One end is still open terracing, rather steep and moss covered, with barely a barrier in sight. While mainly covered by advertising boards now, the front of the terrace still has an old fashioned metal fence, with some bits showing their age. Indeed, if there is one criticism of the ground, it would have to be the lack of maintenance. You can’t really blame the rugby club for the huge number of their lazy fans who dump their plastic beer glasses and food wrappers on the floor rather than in the bins, but most of the seats look like the like time they were cleaned, they told fans about it on MySpace. Quite a few of the seats have been ‘claimed’ by the local pigeon community, leaving markers on them like German tourists claiming sunloungers by the pool. That said, if you are careful where you sit, you can get a view much better than in almost any ground for quite a few divisions up.

This was Wakefield’s first game at this level, but for large parts, it didn’t really live up to the billing, being a game of few clear chances until the last 20 minutes or so. The visitors Glasshoughton actually took the lead in the 5th minute from the first real chance, surprising almost everyone by firing a shot from wide across the keeper into the far corner. They looked the better team in the opening stages, but a red card for them after 15 minutes changed the game completely.

Being a goal up, Glasshoughton understandably played more ‘conservatively’ after, and despite the numerical advantage, the home side were struggling to get through a well-drilled back line. Midway through the second half though, that one man advantage became two, with a player sin-binned for 10 minutes. This was enough to turn the game.

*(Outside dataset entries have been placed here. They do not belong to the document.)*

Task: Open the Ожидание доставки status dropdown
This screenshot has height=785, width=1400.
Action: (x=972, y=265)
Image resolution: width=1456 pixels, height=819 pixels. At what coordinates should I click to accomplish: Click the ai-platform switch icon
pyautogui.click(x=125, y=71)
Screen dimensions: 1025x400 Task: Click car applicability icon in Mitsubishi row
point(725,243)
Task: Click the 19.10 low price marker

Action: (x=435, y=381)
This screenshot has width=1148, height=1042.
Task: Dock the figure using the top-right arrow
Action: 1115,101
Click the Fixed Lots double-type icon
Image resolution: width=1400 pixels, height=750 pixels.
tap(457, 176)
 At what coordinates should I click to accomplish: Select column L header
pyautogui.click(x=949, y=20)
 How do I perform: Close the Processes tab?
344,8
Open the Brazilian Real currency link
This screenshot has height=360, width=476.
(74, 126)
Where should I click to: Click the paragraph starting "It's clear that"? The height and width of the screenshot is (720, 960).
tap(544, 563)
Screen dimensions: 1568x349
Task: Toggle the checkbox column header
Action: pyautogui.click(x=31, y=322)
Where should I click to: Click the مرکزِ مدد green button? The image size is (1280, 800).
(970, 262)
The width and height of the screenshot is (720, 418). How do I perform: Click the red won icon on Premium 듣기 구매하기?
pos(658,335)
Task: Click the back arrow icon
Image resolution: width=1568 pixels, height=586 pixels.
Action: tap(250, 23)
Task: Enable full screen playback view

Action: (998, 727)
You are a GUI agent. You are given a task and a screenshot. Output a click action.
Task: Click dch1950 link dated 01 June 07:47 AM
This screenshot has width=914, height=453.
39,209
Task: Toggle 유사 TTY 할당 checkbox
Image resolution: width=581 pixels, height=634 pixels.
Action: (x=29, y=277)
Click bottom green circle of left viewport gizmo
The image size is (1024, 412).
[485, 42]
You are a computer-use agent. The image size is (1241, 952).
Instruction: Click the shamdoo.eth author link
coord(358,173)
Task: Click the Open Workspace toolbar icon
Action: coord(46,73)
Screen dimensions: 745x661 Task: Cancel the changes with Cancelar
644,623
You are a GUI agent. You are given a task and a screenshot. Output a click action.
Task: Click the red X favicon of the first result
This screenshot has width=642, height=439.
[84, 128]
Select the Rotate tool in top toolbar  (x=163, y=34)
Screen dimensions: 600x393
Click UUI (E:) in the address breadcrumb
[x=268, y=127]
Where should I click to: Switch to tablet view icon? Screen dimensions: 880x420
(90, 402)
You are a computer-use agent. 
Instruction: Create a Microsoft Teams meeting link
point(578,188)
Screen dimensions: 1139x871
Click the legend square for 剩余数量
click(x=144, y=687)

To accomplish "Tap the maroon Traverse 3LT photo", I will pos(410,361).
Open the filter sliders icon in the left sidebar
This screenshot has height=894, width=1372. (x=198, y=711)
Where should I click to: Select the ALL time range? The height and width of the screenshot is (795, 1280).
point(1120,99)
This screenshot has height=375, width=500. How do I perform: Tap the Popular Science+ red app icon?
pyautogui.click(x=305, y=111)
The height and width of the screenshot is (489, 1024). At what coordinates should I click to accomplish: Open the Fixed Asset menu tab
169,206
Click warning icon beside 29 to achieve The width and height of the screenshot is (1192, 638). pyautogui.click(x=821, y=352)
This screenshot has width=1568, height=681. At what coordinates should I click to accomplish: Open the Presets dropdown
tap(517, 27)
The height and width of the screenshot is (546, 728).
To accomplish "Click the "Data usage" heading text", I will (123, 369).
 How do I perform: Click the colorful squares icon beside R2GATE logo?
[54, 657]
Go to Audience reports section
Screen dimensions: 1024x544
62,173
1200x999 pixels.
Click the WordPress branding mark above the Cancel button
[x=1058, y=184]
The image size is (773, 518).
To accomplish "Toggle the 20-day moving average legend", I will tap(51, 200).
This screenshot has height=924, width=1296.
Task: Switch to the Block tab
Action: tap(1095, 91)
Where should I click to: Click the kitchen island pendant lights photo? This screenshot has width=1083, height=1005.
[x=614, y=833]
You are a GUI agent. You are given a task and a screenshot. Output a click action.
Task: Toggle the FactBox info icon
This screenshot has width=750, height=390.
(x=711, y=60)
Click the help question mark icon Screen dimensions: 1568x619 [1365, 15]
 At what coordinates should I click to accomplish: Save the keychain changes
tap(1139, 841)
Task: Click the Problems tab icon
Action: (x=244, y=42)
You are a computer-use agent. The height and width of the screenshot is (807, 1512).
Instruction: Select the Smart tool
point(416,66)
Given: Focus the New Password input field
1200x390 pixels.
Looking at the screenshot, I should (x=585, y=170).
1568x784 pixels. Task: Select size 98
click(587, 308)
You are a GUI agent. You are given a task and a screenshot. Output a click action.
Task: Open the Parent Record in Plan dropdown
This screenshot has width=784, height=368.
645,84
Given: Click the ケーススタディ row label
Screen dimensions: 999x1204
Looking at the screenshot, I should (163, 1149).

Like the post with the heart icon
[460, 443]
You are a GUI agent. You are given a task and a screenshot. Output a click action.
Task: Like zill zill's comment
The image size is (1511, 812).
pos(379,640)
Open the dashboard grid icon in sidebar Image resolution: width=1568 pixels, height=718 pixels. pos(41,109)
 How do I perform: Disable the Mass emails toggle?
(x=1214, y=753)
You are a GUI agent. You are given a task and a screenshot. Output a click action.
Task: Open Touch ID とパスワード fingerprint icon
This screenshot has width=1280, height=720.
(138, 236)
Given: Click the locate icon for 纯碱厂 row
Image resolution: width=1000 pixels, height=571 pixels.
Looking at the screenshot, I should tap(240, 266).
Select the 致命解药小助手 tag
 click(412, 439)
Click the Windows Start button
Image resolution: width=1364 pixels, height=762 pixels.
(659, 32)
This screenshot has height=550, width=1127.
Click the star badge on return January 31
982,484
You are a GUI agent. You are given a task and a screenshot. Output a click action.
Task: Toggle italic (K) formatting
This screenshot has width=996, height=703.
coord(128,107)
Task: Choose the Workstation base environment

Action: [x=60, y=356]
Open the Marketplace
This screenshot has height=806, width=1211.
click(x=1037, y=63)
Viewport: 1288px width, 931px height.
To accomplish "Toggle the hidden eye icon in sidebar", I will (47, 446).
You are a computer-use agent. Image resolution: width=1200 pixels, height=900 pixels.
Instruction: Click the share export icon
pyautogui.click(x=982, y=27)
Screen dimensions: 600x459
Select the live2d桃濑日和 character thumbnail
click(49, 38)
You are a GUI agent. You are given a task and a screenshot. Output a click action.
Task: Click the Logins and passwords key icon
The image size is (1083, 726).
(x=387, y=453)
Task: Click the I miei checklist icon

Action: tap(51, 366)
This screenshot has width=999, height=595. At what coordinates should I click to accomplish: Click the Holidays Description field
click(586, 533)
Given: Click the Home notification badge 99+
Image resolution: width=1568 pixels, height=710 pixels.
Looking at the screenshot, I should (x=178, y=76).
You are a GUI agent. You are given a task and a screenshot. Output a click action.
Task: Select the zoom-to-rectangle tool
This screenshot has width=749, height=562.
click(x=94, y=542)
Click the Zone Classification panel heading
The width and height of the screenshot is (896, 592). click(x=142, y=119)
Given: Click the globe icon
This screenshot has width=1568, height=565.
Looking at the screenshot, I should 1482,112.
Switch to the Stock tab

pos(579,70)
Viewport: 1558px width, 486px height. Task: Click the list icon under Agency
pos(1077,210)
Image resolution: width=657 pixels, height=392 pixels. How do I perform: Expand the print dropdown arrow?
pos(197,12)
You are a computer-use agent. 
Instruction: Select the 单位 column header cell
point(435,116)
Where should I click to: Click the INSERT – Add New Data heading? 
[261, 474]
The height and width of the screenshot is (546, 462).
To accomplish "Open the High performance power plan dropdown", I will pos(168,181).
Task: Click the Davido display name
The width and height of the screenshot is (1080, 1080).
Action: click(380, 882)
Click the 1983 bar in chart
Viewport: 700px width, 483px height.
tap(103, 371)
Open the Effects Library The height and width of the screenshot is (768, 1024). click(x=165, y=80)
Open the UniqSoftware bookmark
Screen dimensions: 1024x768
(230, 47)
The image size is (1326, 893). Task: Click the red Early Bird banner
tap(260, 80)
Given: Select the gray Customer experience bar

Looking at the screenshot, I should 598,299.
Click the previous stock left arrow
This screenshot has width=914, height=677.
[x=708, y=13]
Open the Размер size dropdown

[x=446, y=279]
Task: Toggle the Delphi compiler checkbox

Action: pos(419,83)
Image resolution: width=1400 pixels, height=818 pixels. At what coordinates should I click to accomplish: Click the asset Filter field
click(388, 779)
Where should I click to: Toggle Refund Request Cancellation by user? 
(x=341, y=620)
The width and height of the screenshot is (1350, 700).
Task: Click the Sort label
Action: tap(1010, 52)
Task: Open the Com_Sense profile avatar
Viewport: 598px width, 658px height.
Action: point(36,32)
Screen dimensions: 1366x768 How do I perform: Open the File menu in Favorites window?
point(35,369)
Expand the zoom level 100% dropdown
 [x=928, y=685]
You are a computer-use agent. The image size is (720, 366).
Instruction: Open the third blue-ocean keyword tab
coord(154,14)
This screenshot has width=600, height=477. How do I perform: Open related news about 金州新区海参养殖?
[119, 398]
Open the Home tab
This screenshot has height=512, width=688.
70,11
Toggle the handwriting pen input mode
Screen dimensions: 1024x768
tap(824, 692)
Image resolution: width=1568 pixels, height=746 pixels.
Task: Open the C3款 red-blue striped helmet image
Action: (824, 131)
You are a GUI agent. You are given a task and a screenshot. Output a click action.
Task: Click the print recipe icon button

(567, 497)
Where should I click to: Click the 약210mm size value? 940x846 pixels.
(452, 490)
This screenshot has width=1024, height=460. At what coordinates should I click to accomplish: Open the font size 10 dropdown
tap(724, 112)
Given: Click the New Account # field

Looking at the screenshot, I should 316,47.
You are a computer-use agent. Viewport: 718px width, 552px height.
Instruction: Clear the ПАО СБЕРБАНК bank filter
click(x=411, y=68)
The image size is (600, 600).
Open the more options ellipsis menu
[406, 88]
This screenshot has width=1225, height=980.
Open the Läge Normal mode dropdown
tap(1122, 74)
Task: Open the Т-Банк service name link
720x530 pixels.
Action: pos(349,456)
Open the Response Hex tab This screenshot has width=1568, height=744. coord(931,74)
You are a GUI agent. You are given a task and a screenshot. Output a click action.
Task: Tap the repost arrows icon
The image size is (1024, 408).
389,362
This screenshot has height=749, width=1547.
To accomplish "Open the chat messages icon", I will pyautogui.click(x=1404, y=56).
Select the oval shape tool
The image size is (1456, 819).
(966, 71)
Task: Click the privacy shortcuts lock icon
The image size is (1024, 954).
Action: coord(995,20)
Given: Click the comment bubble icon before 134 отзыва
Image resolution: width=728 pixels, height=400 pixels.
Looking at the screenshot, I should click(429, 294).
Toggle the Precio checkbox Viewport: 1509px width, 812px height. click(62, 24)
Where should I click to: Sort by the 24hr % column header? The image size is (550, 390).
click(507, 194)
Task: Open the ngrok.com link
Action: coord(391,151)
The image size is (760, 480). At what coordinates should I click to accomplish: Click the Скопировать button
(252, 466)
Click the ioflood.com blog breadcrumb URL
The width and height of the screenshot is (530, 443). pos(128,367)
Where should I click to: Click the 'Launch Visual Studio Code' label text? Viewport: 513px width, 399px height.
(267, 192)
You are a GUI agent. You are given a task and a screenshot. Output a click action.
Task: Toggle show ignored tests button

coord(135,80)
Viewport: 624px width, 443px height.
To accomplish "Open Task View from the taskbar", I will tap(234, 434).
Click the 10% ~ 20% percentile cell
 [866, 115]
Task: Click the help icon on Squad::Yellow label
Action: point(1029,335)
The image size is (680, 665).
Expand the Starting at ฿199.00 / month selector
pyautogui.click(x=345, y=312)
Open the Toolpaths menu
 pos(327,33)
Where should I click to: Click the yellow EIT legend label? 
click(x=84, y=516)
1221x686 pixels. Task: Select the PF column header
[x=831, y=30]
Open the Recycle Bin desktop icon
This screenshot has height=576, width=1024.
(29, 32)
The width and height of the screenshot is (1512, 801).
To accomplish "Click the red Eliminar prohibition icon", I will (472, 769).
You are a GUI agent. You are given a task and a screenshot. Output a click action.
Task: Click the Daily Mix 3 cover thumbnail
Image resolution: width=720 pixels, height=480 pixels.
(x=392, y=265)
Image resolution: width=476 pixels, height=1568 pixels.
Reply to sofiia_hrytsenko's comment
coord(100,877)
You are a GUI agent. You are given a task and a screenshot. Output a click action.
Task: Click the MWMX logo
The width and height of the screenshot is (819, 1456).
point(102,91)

With more space now to play with, Wakefield were finding gaps. One saw the ball taken into the left side of the box, then hit hard from a tight angle across the keeper to level the scores. Within three minutes the turnaround was complete, with a shot lashed in from the middle of a crowded penalty box.

And five after that, it was three, with a penalty unstoppably dispatched into the top corner, to set a very happy Wakefield onto an opening day win on their debut in their new league. Glasshoughton will no doubt wonder what would have happened if they’d been able to field 11 men for the whole game (or even 10 at times) and their frustration was clearly visible in the closing stages, occasionally kicking the ball out of play like it had personally insulted them.

Some might say fortune smiled on Wakefield, and even though you can’t really tell too much from one game, they had enough about them when they did get going to suggest they should be ok, and they could be an entertaining team to watch. Just be careful where you sit.